Sunday, April 26, 2009

NC Sex-Ed and the Religious Right

NC House Bill 88 is designed to give parents the opportunity to choose what type of public school sex education their children receive. It will not eliminate the abstinence-only track, it will simply add another track focused more on promoting risk management and healthy, safe behaviors.

Not surprisingly, lobbies of the far right are outraged by the concept that parents should be able to choose this. But let’s be honest, according to a poll on, 75% of Americans had premarital sex by age 20 and 95% had rounded the bases out of wedlock by age 40. While the NC Family Policy Council, a group with a predominantly White Evangelical Protestant membership who uses affiliated pastors as its prime method of gaining grassroots support, attempts to provide a statistical and secular reasoning for its vehement opposition to the bill, the fact is that they see recognizing the prevalence of premarital sex as an acceptant of sin. While I am fairly conservative on most issues, I also tend to be reasonable, and to me the idea of promoting a policy that is bad for our children so that a few religious folks can have a clean conscience about their promotion (or lack thereof) of sin seems selfish at best.

Now, a word on abstinence-only sex-ed from a former NC public school kid. In elementary school, we learned about the necessary body parts in a unit on “Human Growth and Development” that parents could opt their children out of. It was awkward, uncomfortable, and, given the fact that they didn’t tell us what to do with the parts we now knew so much about, pretty pointless for the kids with no prior knowledge. To this day, I have literally never been told by the Wake Count Public School System the necessary procedures for producing a child. Somehow, my parents knew (I assume there is a correlation between this knowledge and the fact that I even exist) and they were kind enough fill me in.

Fast-forward to 8th grade. We had a unit on STDs and the merits of remaining abstinent until marriage. This enlightening day of science class was conducted by our more or less incompetent guidance counselor. After she told us about “the slifalifalus,” “ghonnarear,” and “the HIV/AIDS,” we were reminded to stay “abstinence” until marriage.

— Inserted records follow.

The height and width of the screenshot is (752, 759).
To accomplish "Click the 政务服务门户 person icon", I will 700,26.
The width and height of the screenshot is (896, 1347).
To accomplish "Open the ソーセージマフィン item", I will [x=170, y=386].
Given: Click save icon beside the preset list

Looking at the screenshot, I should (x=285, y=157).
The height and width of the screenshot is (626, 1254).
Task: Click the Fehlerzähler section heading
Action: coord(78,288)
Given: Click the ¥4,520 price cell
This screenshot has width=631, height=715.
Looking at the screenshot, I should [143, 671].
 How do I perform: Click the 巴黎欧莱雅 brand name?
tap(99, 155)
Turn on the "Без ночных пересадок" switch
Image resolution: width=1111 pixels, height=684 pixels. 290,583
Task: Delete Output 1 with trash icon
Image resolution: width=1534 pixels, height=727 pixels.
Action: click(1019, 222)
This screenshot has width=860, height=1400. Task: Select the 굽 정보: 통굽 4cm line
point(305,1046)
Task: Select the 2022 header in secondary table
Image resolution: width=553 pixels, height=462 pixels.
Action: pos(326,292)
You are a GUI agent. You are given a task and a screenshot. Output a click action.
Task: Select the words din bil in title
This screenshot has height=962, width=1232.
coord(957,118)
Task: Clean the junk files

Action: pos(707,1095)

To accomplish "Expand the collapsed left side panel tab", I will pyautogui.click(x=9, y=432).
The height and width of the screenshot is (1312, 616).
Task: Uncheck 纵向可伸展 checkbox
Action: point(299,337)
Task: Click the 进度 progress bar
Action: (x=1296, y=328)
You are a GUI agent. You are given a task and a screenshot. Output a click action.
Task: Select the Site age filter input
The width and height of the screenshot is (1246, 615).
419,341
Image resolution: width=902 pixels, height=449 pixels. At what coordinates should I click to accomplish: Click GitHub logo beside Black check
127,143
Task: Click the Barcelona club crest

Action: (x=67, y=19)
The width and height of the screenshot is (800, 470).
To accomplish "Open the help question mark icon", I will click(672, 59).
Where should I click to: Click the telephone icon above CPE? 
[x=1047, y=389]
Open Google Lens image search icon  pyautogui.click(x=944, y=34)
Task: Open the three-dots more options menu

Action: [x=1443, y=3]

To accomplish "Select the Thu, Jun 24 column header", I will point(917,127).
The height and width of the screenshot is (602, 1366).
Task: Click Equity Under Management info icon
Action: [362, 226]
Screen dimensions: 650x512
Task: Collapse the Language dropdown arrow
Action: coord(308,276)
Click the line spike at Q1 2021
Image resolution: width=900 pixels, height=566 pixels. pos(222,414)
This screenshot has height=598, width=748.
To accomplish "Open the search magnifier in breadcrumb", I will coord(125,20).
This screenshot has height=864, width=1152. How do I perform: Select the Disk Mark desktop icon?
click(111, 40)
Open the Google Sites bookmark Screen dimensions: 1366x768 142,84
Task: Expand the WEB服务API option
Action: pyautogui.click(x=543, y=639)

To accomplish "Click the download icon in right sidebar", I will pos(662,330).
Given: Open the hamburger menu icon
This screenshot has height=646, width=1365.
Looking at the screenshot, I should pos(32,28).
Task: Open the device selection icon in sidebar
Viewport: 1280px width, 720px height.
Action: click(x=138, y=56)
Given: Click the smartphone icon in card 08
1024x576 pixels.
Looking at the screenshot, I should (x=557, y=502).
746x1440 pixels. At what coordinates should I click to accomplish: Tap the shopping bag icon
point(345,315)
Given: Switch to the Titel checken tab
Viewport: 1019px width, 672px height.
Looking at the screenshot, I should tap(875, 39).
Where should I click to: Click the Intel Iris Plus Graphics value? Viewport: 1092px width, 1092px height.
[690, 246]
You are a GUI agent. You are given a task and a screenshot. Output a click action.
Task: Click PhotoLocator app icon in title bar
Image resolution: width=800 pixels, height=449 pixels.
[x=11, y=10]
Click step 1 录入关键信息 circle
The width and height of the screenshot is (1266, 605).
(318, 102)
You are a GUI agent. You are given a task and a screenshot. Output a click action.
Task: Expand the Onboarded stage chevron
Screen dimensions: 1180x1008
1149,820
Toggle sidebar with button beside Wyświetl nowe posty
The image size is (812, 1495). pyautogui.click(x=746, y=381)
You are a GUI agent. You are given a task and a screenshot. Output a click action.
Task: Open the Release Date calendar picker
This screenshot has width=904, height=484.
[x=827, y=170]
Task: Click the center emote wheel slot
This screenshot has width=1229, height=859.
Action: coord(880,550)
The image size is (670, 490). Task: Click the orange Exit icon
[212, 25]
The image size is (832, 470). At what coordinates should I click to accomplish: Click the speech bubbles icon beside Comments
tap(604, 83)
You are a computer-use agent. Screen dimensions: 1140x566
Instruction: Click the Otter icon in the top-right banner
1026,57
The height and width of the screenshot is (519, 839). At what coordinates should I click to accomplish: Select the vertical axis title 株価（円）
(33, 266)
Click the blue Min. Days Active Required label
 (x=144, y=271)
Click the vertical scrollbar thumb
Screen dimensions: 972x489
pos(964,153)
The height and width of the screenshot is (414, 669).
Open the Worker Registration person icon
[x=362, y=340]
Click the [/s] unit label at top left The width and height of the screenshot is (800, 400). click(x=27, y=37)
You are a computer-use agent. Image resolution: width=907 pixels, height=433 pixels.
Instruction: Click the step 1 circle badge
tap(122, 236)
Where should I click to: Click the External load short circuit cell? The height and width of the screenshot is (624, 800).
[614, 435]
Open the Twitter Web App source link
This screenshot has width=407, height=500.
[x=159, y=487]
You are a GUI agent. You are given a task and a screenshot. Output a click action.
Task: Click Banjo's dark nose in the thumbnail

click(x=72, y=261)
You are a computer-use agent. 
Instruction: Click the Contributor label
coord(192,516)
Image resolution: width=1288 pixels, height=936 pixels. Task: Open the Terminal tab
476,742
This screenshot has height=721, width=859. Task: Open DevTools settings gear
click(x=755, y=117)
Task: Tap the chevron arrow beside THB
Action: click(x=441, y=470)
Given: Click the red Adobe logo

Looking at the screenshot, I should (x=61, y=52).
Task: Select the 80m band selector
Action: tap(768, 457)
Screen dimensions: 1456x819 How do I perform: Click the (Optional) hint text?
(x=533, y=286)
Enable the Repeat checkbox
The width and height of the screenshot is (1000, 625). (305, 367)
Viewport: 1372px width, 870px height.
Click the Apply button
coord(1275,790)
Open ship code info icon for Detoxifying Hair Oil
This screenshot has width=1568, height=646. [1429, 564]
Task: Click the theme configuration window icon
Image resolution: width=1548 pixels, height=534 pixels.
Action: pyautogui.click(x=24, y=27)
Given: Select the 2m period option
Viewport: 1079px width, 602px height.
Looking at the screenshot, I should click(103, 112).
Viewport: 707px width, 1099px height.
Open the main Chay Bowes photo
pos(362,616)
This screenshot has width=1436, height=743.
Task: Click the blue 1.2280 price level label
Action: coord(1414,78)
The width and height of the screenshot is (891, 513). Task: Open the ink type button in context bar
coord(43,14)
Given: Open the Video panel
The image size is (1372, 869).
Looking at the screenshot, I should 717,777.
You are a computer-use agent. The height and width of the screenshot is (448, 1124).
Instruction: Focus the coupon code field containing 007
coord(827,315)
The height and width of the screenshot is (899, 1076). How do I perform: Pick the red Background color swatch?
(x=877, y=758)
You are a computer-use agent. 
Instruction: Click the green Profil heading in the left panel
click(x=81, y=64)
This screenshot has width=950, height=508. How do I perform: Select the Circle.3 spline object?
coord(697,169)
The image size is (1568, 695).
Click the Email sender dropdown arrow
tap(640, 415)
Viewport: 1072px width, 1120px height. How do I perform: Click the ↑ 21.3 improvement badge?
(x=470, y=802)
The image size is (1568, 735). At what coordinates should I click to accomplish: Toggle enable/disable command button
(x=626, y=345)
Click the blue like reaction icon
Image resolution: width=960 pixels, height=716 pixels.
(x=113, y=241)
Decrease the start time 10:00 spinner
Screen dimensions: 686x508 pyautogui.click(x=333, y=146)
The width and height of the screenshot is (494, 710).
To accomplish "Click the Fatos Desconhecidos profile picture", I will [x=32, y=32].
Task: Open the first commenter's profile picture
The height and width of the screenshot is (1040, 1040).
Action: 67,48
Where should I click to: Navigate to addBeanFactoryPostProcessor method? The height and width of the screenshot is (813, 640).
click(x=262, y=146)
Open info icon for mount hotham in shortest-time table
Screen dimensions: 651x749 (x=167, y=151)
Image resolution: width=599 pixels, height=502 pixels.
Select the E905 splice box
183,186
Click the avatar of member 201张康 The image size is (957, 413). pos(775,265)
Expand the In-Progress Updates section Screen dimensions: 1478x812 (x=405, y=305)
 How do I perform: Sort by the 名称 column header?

The STD education that was designed to serve me for the rest of my life came from a woman who could not conjugate the verb ‘abstain.’ I really wish I was making this up and I am infuriated by the fact that her salary is paid by hard-earned tax dollars.

The reality of this is that my fellow students and I were pathetically underserved by NC public school policies, which is probably why there were 5 pregnant girls in my high school and countless others who had dropped out to take care of their kids. At our football games, our record-setting 19 year-old running back would be cheered on by his two children.

The NC Family Policy Council, in continuing to support an abstinence-only program that obviously doesn’t address the needs of our students, is simply ignorant. While I can appreciate their desire to obey the religious and traditional ideal of abstinence until marriage, this policy stands in contradiction to serious issues of public health and education. In their policy briefing, they point out that NC schools have a zero-tolerance policy toward tobacco, drugs, alcohol, and firearms, and argue that premarital sex should be on that list. Let’s examine the distinction between the aforementioned vices. Tobacco is unhealthy no matter how you use it, drugs and alcohol are illegal for the relevant underage population, and the issue of firearms is pretty self-explanatory. Sex is not necessarily unhealthy and is (in most situations) perfectly legal.

The only valid point that the NC Family Policy Council makes is that 7th grade is too early for children involved in the safe-sex track to be educated on contraceptive options and their respective uses. Ultimately, North Carolina needs to put an end to religiously motivated policy decisions and instead actually focus on what is best for our children, even at a slightly increased cost. House Bill 88 leaves the issue up to the parents so that they can choose whichever style they feel is appropriate. This education will make kids safer and smarter, not destroy the sanctity of marriage because, as studies show, 95% of us already manage to do that on our own.